Dê continuidade ao texto sobre o projeto de Jaime Lerner para o bairro da Luz, partindo da última frase apresentada.

▶ **TRECHO APRESENTADO**
============

O projeto
de Jaime Lerner pretende integrar a hoje degradada região
da Luz a centros culturais e museus
Aos 67 anos, sem pretensões
eleitorais, Jaime Lerner, renomado mundialmente devido às
experiências que desenvolveu em Curitiba, resolveu dedicar-se
ao prazer do que batizou de acupuntura urbana: são
pequenas intervenções num ponto da cidade, que,
como uma agulha espetada no corpo, tenham efeitos "terapêuticos".
Ele vem recebendo convites de prefeituras, dentro e fora do
Brasil, para dar idéias sobre como revitalizar áreas
deterioradas. Um dos projetos que mais o seduzem, neste momento,
é colocar uma "agulha" na infeccionada "cracolândia",
o apelido do bairro da Luz, em São Paulo.
Com apoio de oito grandes construtoras, desenhou um plano
para fazer daquele bairro uma espécie de incubadora
de artistas e de empresas de tecnologia da informação.
"Raras vezes vi um lugar tão propício para
fascinar toda uma cidade."
O que antes simbolizava a riqueza paulistana, com a chegada
de estrangeiros de todo o mundo, virou a síntese da
deterioração urbana. Por causa dos meninos e
meninas fumando crack impunemente, a Luz passou a ser conhecida
como "cracolândia" -uma terra sem lei, dominada
por traficantes e rufiões, com complacência das
autoridades, onde as agulhas mais conhecidas serviam para
injetar drogas.
No início do ano, seus 110 mil m2 foram declarados
de utilidade pública e transformados em um miniparaíso
fiscal para quem quer investir e pagar menos imposto. "Só
esses incentivos já atrairiam normalmente muita gente",
acredita Lerner.

============

▶ **DADOS BRUTOS**
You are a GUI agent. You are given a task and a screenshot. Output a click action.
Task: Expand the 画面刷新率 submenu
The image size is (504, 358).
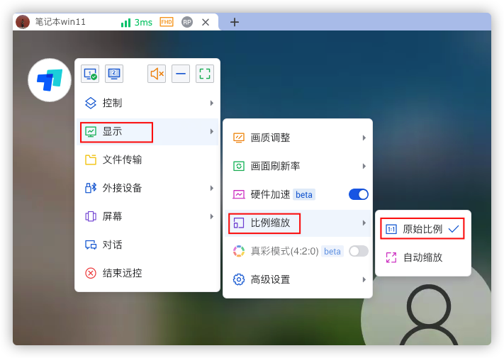point(298,166)
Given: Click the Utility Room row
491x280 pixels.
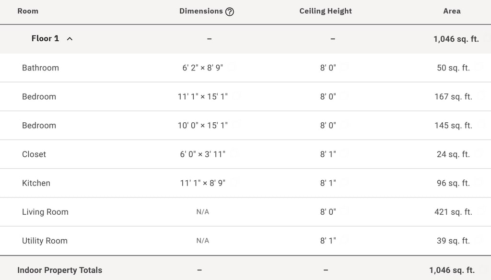Looking at the screenshot, I should pos(246,241).
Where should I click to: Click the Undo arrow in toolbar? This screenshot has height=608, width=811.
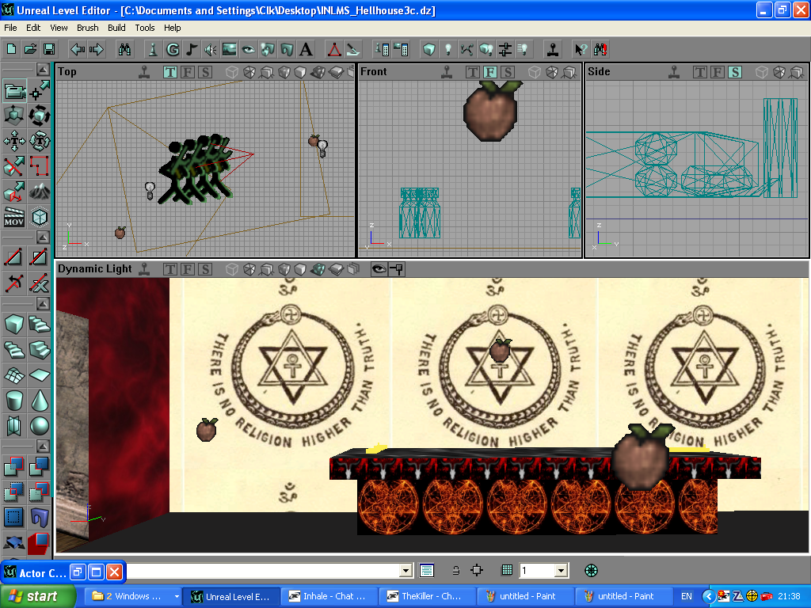78,49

============

▶ **RESPOSTA AO EXERCÍCIO**
Atraíram, por exemplo, construtoras atrás de
áreas para erguer prédios nos locais com melhor
infra-estrutura -possibilidade cada vez mais rara na cidade.
Tiveram, então, a iniciativa de entregar à prefeitura
o plano do ex-prefeito de Curitiba.
Pelo plano, os empresários comprariam e derrubariam
os imóveis sem valor histórico; em caso de alguma
resistência, a prefeitura faria a desapropriação.
Construiriam prédios baixos para escritórios
e residências, com áreas de convivência
que comporiam pequenas praças. "É fundamental
que as pessoas não só trabalhem mas morem lá."
Duas torres se destacariam. Uma, destinada a empresas de tecnologia,
chamada de "aldeia digital". A outra seria a "aldeia
das artes", onde pintores, cantores, atores, fotógrafos,
produtores de vídeo, vivessem e trabalhassem. No andar
térreo, usariam de graça auditórios e
salas de exposições para mostrar suas obras.
Assim, segundo Lerner, haveria uma integração
com a Sala São Paulo, a Estação Pinacoteca,
a Pinacoteca, a Universidade Livre da Música, o Museu
da Língua Portuguesa e as esculturas do parque da Luz.
O efeito acupuntura ocorreria porque, na visão dele,
se estabeleceria, a partir dali, uma conexão espacial
com o Teatro Municipal, os centros culturais da Caixa Econômica
Federal e do Banco do Brasil, a sala de concerto do Colégio
São Bento, além da rede de teatros que vai da
praça Roosevelt ao Bexiga.
Mas o que, de fato, anima o arquiteto sobre a viabilidade
de transformação da "cracolândia"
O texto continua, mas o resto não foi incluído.